Say what? Lashon hara are words that hurt. It can be lies, but it is also speaking truth that harms someone or discredits their reputation. Sometimes Lashon Hara can be positive speech overheard by a third party that hurts the feelings of others.
Often times, after an observant Jew prays the Shema, they recite six remembrances from the Torah, one of them being when Miriam committed lashon hara on the way from Egypt. Miriam, the prophetess and Moses’ big sister, criticized her brother Moses after he divorced his wife Tzipora.
In her defense, Miriam was worried about Tzipora’s well being (sisters need to look out for each other, right?) Miriam spoke with no intention of discrediting or harming Moses. But G-d reminded Miriam that Moses now had the immense responsibility of teaching thousands of travel-weary Jews the laws of the Torah. Because of his spiritual level, Moses could not give Tzipora his full attention.
To punish Miriam for criticizing her brother, G-d afflicted her with leprosy for seven days. Soon Miriam was welcomed back to her place within society.
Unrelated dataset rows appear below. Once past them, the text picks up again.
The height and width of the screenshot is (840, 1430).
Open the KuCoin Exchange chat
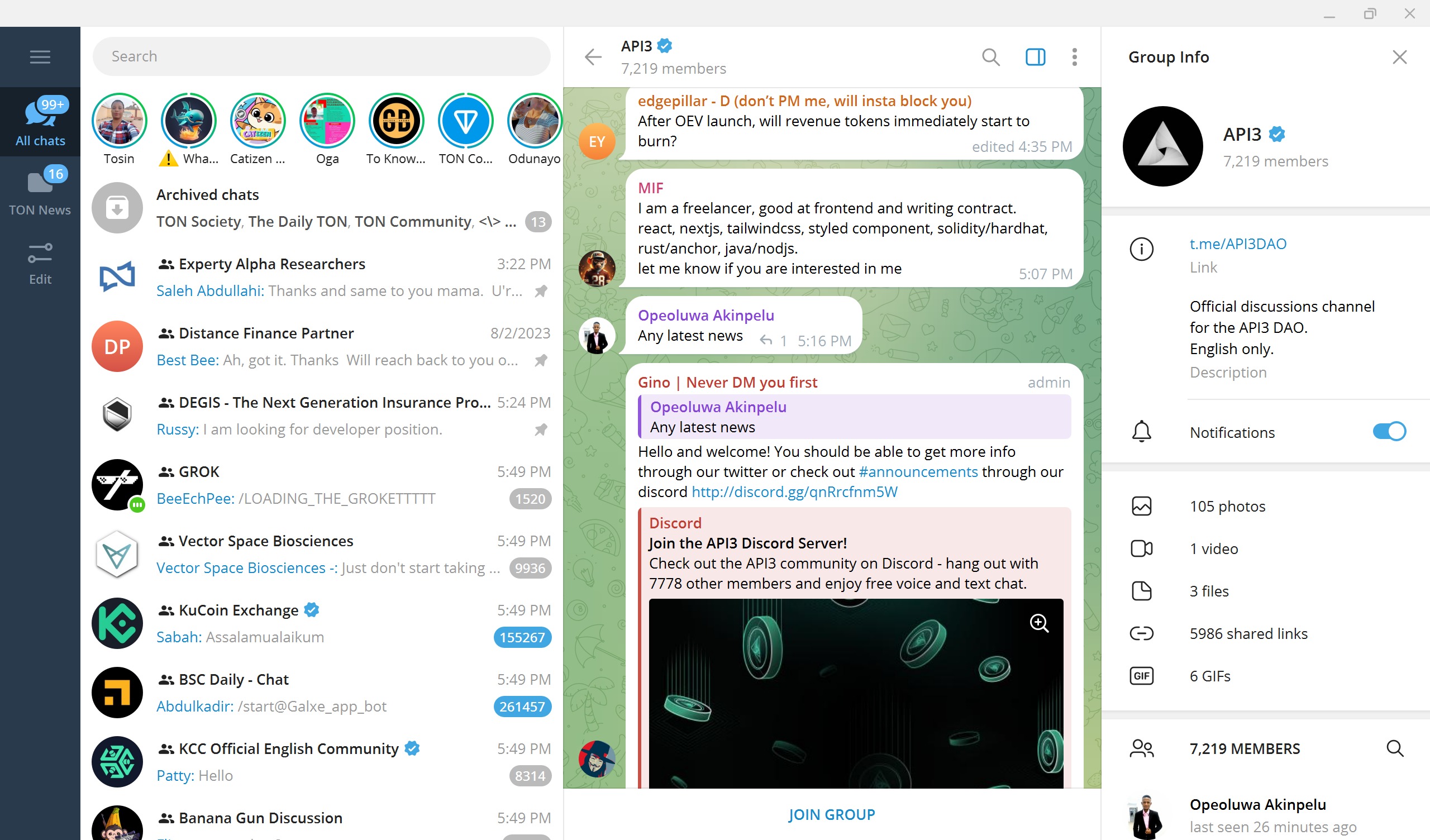click(321, 623)
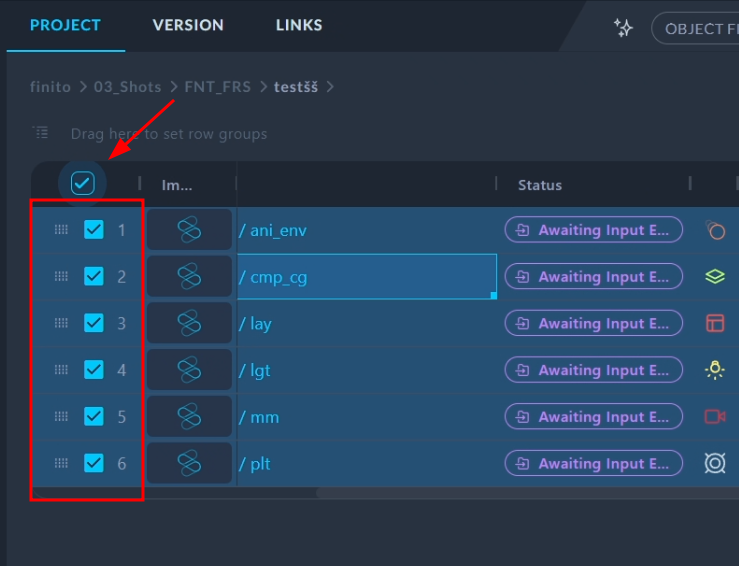Viewport: 739px width, 566px height.
Task: Open the plt row thumbnail
Action: point(189,463)
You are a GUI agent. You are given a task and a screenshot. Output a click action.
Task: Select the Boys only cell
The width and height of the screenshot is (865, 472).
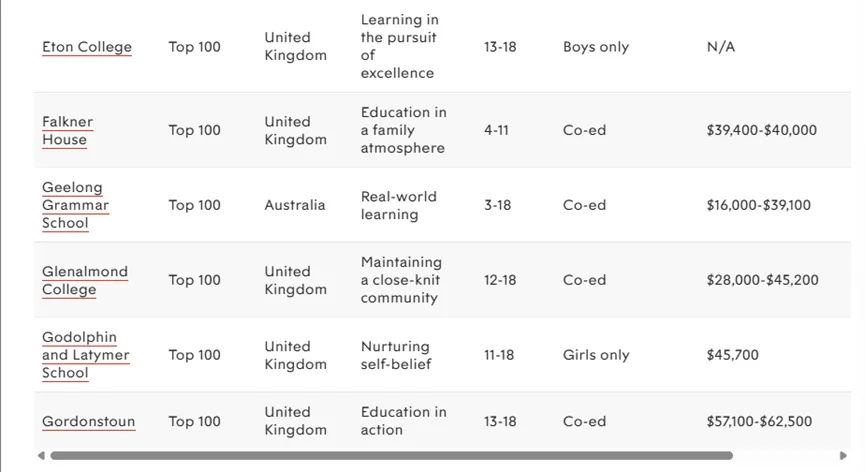(x=596, y=47)
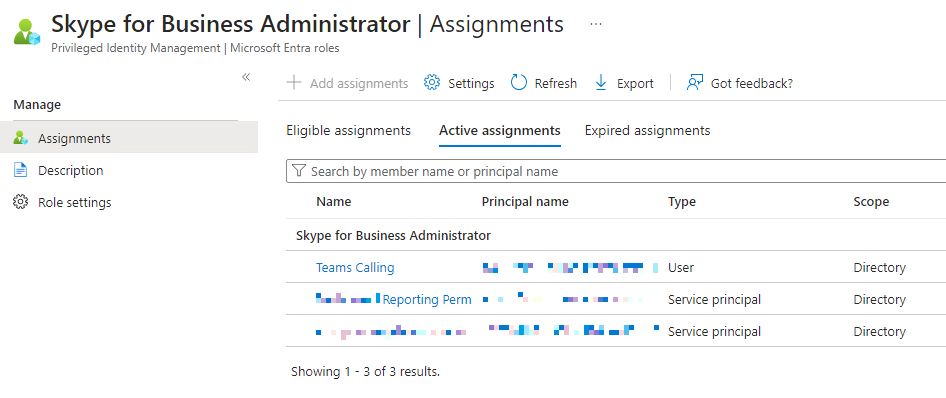The width and height of the screenshot is (946, 398).
Task: Open the Teams Calling member link
Action: (355, 267)
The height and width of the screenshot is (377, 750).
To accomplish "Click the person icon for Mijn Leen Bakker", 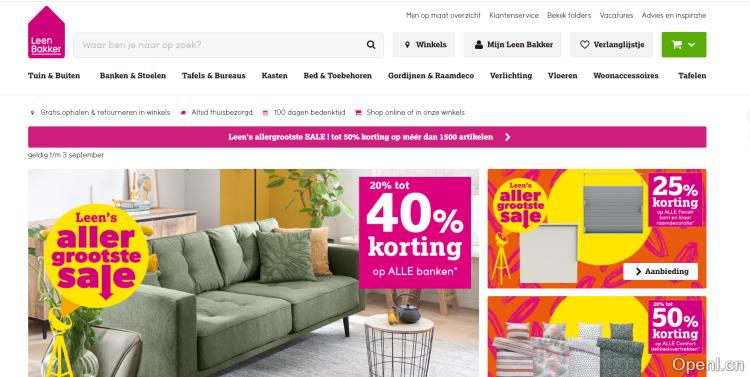I will (x=478, y=44).
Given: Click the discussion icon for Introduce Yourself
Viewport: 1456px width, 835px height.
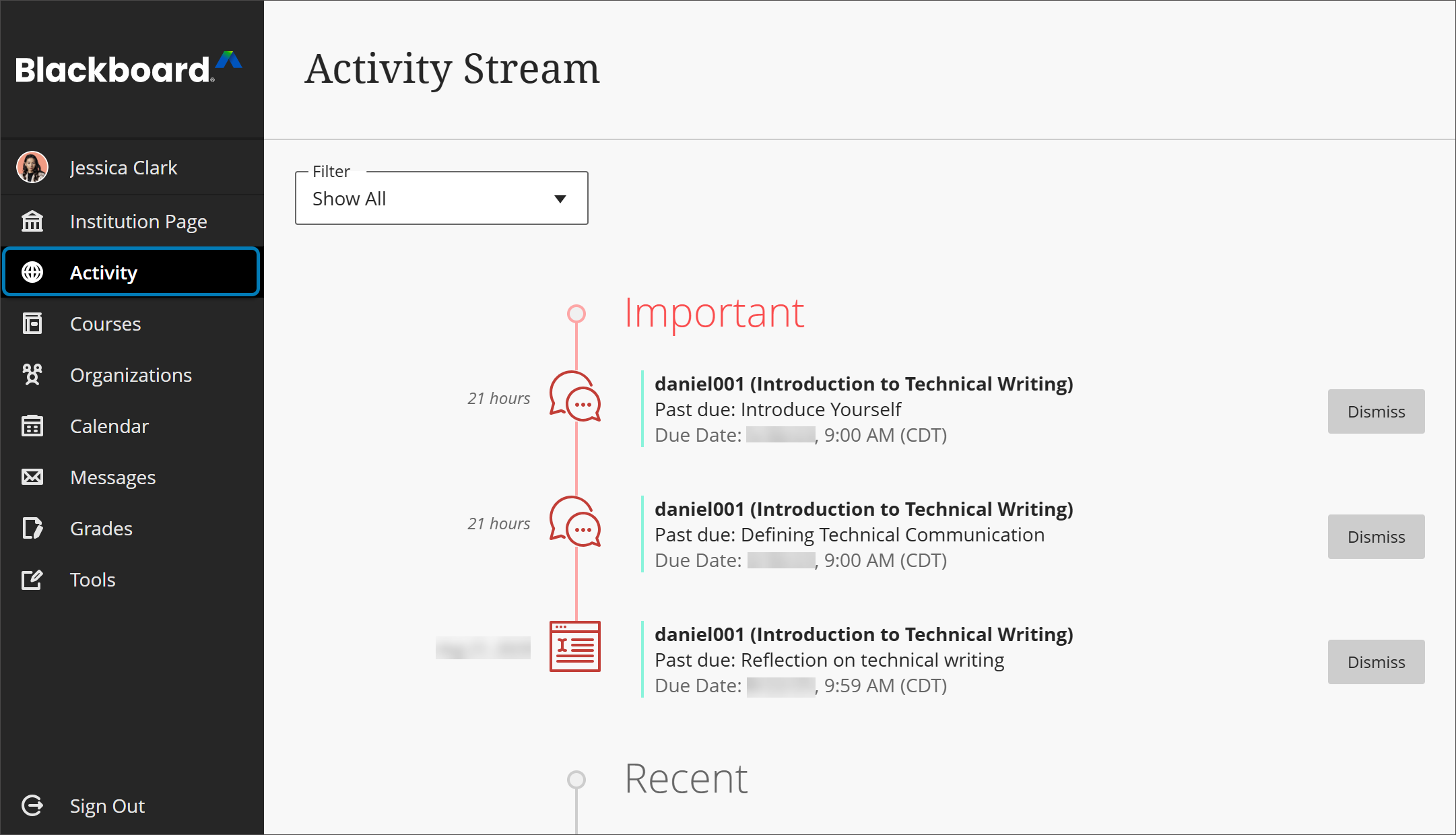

Miriam’s suffering, though short-lived, is a reminder that when we commit lashon hara, we bring about harm. We harm the person(s) we’re speaking about, we bring harm to the person(s) we’re speaking to– and we bring harm upon ourselves. The tongue is powerful, and we need a consistent reminder of the spiritual damage of lashon hara. That’s why observant Jews remember Miriam’s story everyday.
It may seem harsh that of all of the amazing things Miriam accomplished, she is remembered daily for an error she made. But we, too, can be remembered by our careless words.
I will never forget when my grandmother, whom I loved dearly, told me that my sister inherited the looks in my family, while I inherited the brains. I always took this to mean that she thought my sister was much prettier than me, though I doubt that was her intention. What my grandmother said to me was lashon hara, and the memory of her words stick with me to this day.
Think carefully before you speak. Our words have painful, lasting consequences, even (sometimes especially) if we believe they are well intended.